## [Tarea A]
¿Qué significa "¡Non serviam!" según el texto sobre el orgullo?

## [Fragmento del texto]
El origen de todos los males es el orgullo¿Cuál es la raíz de tantas inclinaciones al mal, de tantos deseos desordenados y de tantos otros defectos de la naturaleza humana?
El orgullo, que, desde la caída de Adán y Eva se arrastró por el mundo como una peste en medio del jardín.
Antes de la caída de Adán, otro acto de orgullo causó la perdición eterna de otros seres, superiores al hombre en el orden de la Creación.
Los ángeles pecaron porque quisieron ser como Dios. “¡Non serviam! (¡No serviré!) ¡Subiré hasta lo alto de los Cielos, estableceré mi trono arriba de los astros de Dios, me sentaré sobre el monte de la alianza! ¡Seré semejante al Altísimo!” (Is 14, 13-14).
Este grito de revuelta -inspiración de todos los gritos de insumisión de la historia- se hizo oír en el cielo. Era Lucifer, el ángel que portaba la luz.
Tal era su excelencia que la Iglesia aplica a él las palabras de Ezequiel: “¡Tú eres el sello de semejanza de Dios, lleno de sabiduría y perfecto en la belleza; tú vivías en las delicias del paraíso de Dios y todo fue empleado para realzar tu hermosura!” (Ez 28, 12-12).
Si Lucifer estaba así tan cerca de Dios, ¿cuál el motivo de tamaña revuelta?
Según varios autores, fue revelado a los ángeles que el Verbo eterno se uniría a la naturaleza humana, “elevándola así hasta el trono del Altísimo; y una mujer, la Madre de Dios, se tornaría medianera de todas las gracias, sería exaltada por encima de los coros angélicos y coronada Reina del universo”.
Tal revelación fue, en el fondo, una prueba para todos los ángeles. Y algunos no quisieron aceptar, “pecaron por orgullo; se manifestaron, ipso facto, deseosos de nivelarse con Dios, pues le negaron la plena y suprema autoridad”.

## [Registros de la tarea]
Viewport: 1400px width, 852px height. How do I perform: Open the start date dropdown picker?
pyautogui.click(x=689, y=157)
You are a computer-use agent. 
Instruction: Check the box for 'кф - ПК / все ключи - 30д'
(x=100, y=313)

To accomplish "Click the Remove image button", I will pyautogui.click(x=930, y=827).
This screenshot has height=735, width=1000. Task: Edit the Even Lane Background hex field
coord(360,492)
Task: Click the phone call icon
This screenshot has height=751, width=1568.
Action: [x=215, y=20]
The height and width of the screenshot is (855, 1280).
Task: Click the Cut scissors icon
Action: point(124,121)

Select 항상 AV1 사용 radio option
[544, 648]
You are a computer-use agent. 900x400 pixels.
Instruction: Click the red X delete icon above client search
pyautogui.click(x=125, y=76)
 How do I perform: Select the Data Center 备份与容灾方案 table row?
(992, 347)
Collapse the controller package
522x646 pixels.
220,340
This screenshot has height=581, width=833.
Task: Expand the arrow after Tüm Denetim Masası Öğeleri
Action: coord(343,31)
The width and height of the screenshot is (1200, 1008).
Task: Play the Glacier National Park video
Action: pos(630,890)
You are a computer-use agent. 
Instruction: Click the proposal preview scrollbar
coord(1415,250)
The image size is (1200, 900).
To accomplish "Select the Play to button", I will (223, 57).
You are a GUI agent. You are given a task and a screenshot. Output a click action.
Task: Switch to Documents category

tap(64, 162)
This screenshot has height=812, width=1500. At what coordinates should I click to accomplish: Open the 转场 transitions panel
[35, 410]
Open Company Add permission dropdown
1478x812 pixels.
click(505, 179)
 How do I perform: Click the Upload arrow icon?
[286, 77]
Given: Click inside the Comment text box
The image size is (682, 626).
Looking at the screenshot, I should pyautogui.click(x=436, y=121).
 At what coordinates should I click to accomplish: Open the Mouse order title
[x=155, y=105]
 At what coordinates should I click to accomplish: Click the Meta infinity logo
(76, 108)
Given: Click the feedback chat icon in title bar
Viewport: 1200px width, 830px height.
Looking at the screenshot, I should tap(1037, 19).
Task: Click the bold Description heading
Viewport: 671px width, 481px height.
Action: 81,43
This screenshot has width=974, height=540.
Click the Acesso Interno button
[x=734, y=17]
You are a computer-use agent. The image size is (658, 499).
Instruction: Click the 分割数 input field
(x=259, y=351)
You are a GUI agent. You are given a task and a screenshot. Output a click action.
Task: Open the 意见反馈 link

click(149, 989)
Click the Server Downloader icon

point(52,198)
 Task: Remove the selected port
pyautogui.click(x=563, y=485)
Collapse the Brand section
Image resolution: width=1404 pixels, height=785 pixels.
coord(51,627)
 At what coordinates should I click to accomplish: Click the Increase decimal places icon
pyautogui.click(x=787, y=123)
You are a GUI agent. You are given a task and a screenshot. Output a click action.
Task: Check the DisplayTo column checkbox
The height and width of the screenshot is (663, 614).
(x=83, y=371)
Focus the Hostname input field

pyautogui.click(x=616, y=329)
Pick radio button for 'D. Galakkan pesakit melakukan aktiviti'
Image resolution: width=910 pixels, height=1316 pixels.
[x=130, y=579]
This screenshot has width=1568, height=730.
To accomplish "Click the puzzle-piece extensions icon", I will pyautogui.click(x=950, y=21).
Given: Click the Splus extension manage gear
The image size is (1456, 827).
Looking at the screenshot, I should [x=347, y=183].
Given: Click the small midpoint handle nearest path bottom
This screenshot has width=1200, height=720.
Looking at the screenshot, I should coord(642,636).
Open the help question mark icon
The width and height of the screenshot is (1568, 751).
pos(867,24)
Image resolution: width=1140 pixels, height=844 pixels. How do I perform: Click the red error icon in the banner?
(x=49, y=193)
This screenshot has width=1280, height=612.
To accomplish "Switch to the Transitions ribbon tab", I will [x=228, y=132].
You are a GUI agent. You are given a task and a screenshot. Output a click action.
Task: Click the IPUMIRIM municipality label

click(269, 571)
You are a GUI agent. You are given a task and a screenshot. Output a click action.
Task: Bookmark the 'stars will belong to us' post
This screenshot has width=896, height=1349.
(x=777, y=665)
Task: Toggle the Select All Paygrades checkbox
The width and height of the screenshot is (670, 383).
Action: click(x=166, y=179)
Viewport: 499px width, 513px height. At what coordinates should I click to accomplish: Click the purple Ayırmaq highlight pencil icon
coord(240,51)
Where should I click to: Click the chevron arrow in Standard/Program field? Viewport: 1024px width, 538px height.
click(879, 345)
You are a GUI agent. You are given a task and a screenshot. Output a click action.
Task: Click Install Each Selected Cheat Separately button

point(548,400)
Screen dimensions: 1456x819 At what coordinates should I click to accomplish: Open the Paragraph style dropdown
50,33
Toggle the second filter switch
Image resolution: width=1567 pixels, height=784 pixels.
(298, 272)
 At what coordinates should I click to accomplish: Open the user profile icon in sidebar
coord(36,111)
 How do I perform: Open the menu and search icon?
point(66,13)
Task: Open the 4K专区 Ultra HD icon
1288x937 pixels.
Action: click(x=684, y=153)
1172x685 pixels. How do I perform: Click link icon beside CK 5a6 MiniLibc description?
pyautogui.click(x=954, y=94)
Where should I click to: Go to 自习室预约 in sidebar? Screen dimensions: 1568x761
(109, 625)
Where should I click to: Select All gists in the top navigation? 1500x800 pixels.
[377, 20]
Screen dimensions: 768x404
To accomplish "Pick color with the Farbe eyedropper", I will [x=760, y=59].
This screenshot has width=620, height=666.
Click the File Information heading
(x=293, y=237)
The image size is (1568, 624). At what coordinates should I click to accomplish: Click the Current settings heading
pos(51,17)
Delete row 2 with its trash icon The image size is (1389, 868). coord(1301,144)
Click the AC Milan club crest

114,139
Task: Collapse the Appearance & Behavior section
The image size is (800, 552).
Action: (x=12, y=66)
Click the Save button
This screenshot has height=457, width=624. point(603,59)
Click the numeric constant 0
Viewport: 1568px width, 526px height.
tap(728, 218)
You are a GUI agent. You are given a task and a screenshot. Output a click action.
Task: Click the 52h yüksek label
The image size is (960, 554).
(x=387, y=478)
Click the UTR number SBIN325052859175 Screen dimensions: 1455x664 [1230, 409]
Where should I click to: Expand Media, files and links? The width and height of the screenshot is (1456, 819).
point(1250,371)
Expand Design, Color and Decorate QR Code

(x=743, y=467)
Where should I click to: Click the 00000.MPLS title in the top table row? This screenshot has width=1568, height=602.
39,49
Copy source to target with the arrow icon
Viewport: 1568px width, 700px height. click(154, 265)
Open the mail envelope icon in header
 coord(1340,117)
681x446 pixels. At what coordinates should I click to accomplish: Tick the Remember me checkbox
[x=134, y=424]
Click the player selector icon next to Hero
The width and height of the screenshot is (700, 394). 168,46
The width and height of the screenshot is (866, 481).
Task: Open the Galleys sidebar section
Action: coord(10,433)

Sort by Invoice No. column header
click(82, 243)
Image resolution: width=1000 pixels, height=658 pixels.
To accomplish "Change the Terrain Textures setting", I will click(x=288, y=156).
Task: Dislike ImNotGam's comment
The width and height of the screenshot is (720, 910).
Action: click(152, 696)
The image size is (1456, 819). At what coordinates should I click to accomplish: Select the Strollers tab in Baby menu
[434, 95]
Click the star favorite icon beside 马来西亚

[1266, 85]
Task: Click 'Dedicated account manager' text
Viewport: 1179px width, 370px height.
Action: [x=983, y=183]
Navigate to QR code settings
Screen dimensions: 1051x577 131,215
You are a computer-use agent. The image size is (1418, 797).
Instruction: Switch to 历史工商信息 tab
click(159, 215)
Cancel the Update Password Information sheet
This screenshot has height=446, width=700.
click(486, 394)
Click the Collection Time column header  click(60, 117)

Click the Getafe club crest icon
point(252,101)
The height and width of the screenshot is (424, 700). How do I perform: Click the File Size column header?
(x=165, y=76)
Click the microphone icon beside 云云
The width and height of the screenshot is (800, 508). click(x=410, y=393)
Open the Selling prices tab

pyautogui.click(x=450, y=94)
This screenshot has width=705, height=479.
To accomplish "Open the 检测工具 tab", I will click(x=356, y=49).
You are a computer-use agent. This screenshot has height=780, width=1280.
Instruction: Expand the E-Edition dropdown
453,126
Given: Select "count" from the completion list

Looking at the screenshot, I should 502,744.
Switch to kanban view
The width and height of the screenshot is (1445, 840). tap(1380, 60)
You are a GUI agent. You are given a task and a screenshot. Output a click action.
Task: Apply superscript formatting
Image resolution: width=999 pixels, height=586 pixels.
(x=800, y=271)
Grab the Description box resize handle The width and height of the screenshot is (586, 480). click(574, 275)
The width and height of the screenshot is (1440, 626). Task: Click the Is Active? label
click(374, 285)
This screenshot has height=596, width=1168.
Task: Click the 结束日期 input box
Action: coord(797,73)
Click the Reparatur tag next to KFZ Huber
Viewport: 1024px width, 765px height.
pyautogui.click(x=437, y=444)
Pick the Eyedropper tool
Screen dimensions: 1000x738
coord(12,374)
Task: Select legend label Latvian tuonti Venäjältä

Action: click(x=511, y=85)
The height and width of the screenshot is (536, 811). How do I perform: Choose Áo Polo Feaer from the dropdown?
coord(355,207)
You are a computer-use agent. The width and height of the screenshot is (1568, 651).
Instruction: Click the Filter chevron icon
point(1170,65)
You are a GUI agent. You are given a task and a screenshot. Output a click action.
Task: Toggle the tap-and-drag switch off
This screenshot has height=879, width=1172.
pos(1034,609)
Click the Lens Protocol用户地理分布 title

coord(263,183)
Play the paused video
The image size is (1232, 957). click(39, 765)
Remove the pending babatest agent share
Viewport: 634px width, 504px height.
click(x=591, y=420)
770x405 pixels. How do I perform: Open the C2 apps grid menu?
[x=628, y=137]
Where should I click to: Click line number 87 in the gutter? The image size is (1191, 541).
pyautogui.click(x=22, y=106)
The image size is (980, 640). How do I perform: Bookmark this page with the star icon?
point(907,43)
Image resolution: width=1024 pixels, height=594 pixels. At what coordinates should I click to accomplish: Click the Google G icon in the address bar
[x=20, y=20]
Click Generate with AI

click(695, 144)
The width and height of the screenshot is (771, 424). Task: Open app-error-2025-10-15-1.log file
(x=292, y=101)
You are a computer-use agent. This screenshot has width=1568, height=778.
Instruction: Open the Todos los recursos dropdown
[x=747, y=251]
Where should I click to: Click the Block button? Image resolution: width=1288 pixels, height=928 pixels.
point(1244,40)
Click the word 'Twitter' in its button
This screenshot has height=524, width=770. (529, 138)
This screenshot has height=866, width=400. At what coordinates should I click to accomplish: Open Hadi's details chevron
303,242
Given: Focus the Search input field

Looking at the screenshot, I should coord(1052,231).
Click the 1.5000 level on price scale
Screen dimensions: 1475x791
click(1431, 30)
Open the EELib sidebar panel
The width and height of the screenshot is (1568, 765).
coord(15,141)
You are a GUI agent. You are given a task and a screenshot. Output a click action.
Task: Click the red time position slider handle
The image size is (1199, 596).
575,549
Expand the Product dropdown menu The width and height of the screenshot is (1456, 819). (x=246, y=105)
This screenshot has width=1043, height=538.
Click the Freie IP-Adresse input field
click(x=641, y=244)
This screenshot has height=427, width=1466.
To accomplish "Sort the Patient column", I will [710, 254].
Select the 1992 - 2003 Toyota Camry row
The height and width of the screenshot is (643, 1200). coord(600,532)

## [Tarea B]
Reescribe los registros desde la línea que contiene "Click the microphone icon beside 云云" hasta la línea que contiene "(x=800, y=271)", cambiando "kanban" por "lista" y dejando todo lo demás intacto. Entrega únicamente esas líneas.

## [Resultado final A]
¡No serviré!

## [Resultado final B]
Click the microphone icon beside 云云
The width and height of the screenshot is (800, 508). click(x=410, y=393)
Open the Selling prices tab

pyautogui.click(x=450, y=94)
This screenshot has width=705, height=479.
To accomplish "Open the 检测工具 tab", I will click(x=356, y=49).
You are a computer-use agent. This screenshot has height=780, width=1280.
Instruction: Expand the E-Edition dropdown
453,126
Given: Select "count" from the completion list

Looking at the screenshot, I should 502,744.
Switch to lista view
The width and height of the screenshot is (1445, 840). tap(1380, 60)
You are a GUI agent. You are given a task and a screenshot. Output a click action.
Task: Apply superscript formatting
Image resolution: width=999 pixels, height=586 pixels.
(x=800, y=271)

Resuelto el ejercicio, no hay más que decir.